Д-е протеолитич ферментов изучают на средах с желатином, молоком, сыв-кой, пептоном. При разлож-и желатина среда - жидкая. При разлож-и казеина (мол/белка) появл-ся просветл-е молока,оно приобретает вид мол/сыв-ки. В процессе ферментации пептонов образ-ся индол, Н2S, аммиак, кот-е сдвигают pH в щел сторону. Посев проводят на МПБ. Для обнаруж-я Н2S в среду помещают фильтров/бумагу с р-ром ацетата свинца – бумага чернеет. Для выявл-я индола используют бумагу с р-ром щавелевой к-ты – бумага краснеет. Аммиак – лакмусовая бумага синеет.
|
|
|
Сахаролитич св-ва оценивают по измен-ю окраски среды из-за образ-я органич к-т. Используют среды Гисса: пептонная вода, углевод, многоат спирты и индикатор. При разлож-и углевода образ-ся к-та, индикатор меняет цвет с желтого на красный. Бактерии по-разному фермент-ют углеводы, поэтому ряды пробирок приобретают пёстрый вид – набор сред называется «пёстрый ряд».

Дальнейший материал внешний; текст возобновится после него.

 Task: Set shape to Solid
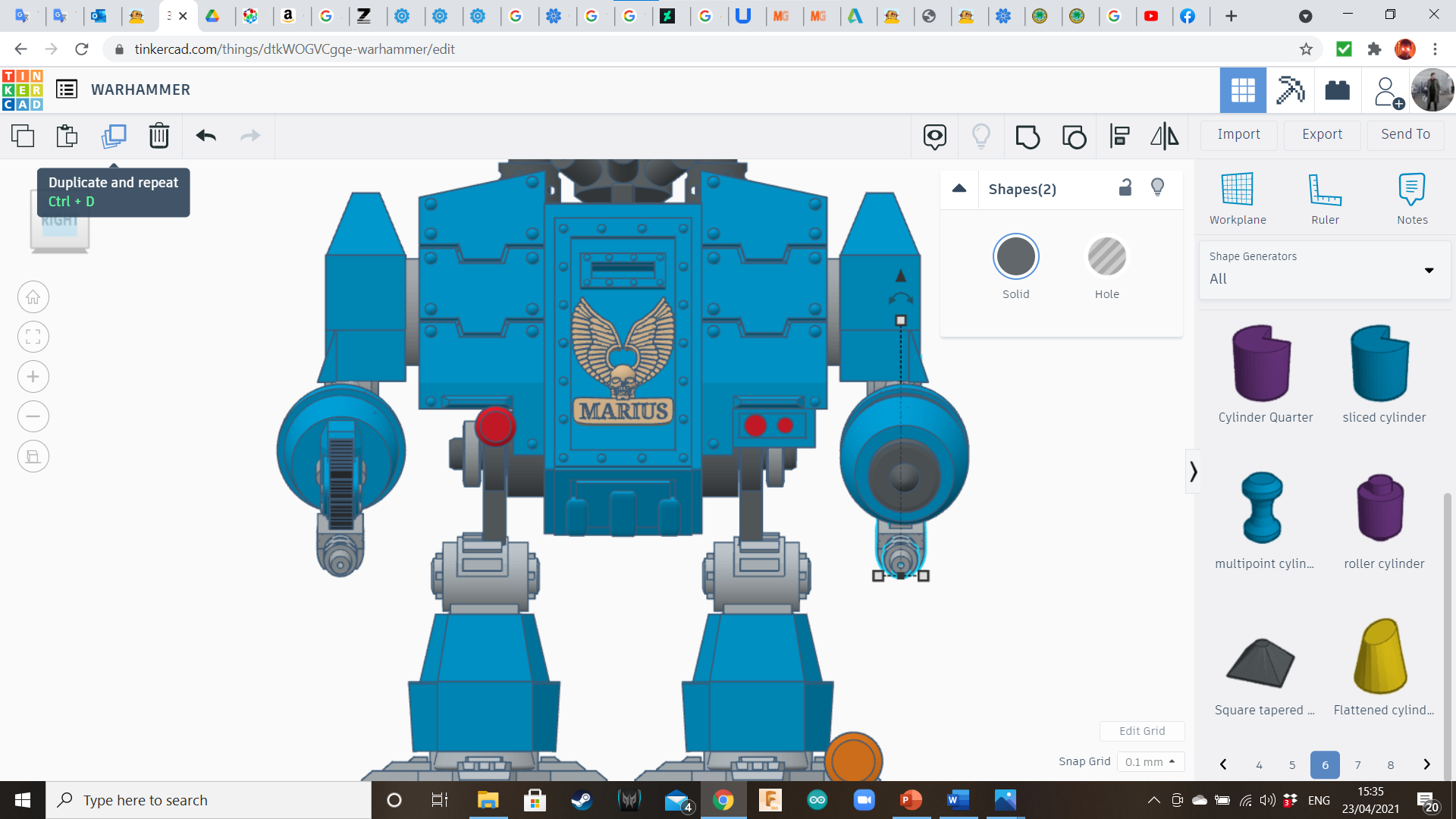click(x=1015, y=257)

Газообраз-е - определяют способ-ть микробов ферментир-ть углеводы с образ-ем к-ты и газа. В сосуды со средами вносят стеклянные поплавки, запаянные с 1-го конца, кот-е всплывают после наполнения их газом.

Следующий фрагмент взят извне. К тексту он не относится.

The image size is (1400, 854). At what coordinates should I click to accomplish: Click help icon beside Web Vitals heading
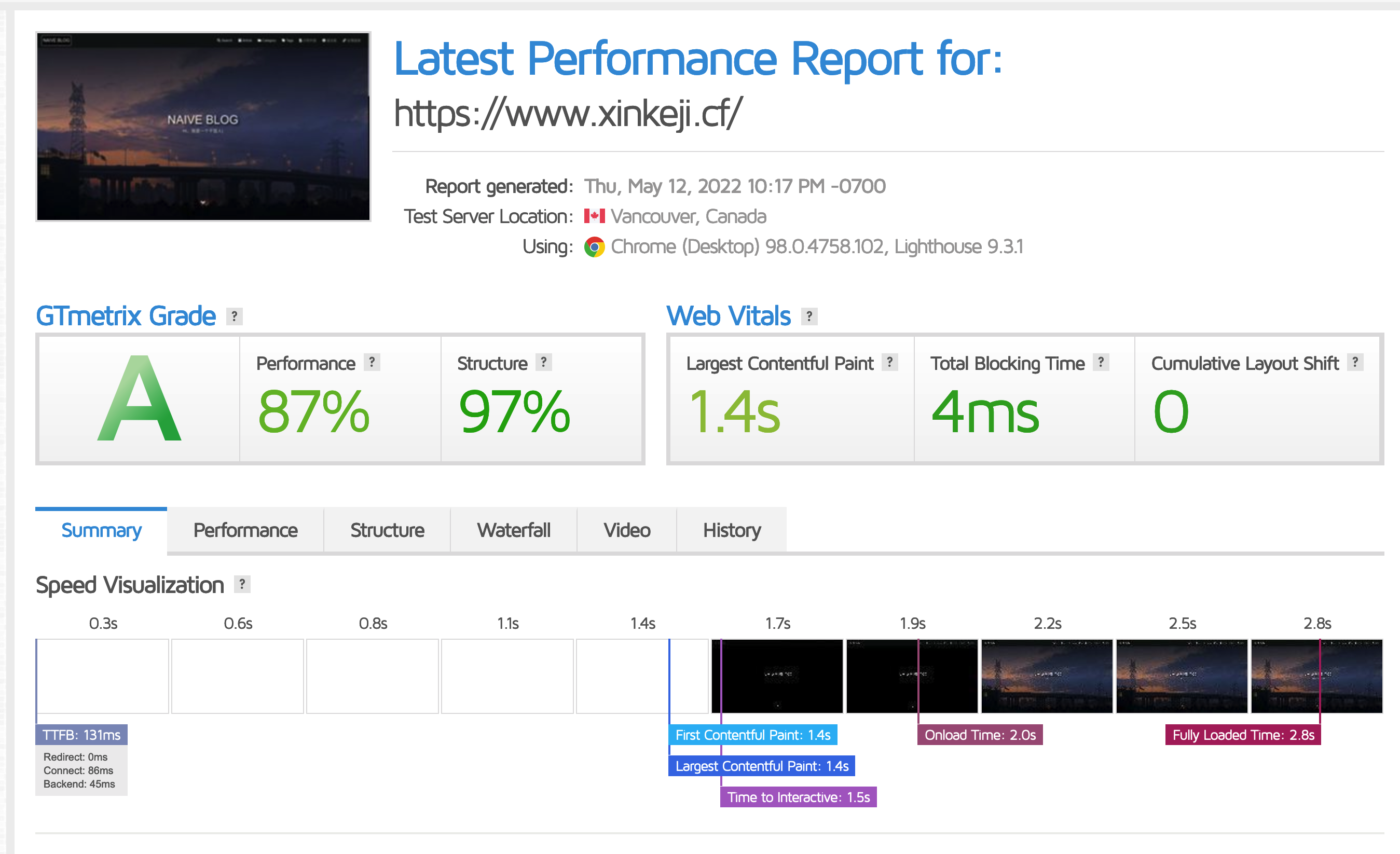click(x=809, y=316)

Определение ферментов микробов:
1. плазмокоагулаза – опред-ют скорость свёртыв-я микробом плазмы крови;
2. гемотоксин – лизис эритроцитов на КА, вокруг колонии зона просветл-я среды;
3. лецитиназа – разрушает яичный белок, вокруг колоний зона помутн-я с радужным венчиком;
4. гиалуронидаза – расщ-ет гиалуроновую к-ту в соединит ткани. Утрач-ся способ-ть гиалурон к-ты образовывать сгусток;
5. фибринолизин – растворяет фибрин плазмы.
ГЕНЕТИКА МИКРООРГ-МОВ
Ядерный аппарат бактерий, особ-ти. Мех-м репликации бактер хромосомы.
Нуклеоид бактерий не имеет мембраны, т.е. не отграничен от цитоплазмы клетки, не содержит хромосом (в отличие от эукариотов), гистонов (только у некот-х прокариотов есть гистоноподобные белки), внехромос-я ДНК располаг-ся в плазмидах (у эукариотов – в хромосомах), не делится митозом (тип деления бинарный).
В окраш препаратах нуклеоиды - компактные округлые или палочковид образ-я. В состав нуклеоида, кроме ДНК, входят РНК и белки. Число нуклеоидов в клетке меняется в зав-ти от фазы роста культуры: в покое в клетке 1 нуклеоид, в фазе перед делением – 2, в логарифмич фазе – ≥ 4. В условиях, неблагоприятных для роста, возникают нитевидные многоядерные клетки. Образ-ся из-за наруш-я скорости деления и скорости роста клеток.
Репликация – удвоение бактер/генома перед делением. Чаще бактерии размнож-ся путём попер деления, возникающего в процессе роста. Наиболее важно воспроизв-е нуклеоида, содержащего всю генетич инфор-ю. Нуклеоид прокариотов - плотно уложенная спиралью молекула ДНК, явл-ся самореплицирующейся стр-рой, назыв-ся репликон. Репликонами являются и плазмиды. Репликация ДНК реализ-ся ферментами ДНК-полимеразами (3-х типов). Репликация начин-ся в определ точке (локусе) ДНК и идёт одновременно в противополож направл-ях. Заканч-ся также в определ месте ДНК. Затем начин-ся образ-е межклеточной перегородки. Сначала с обеих сторон клетки врастает 2 слоя ЦПМ. Затем м/у ними синтез-ся пептидогликан и формир-ся перегородка. Этот процесс чувствителен к д-ю антибиотиков. Всё это время клетка растёт. Происходит синтез пептидогликана, ЦПМ, новых рибосом и цитоплазмы. Затем клетки разделяются.
Цепочки клеток образ-ся, когда процесс разделения идёт не до конца.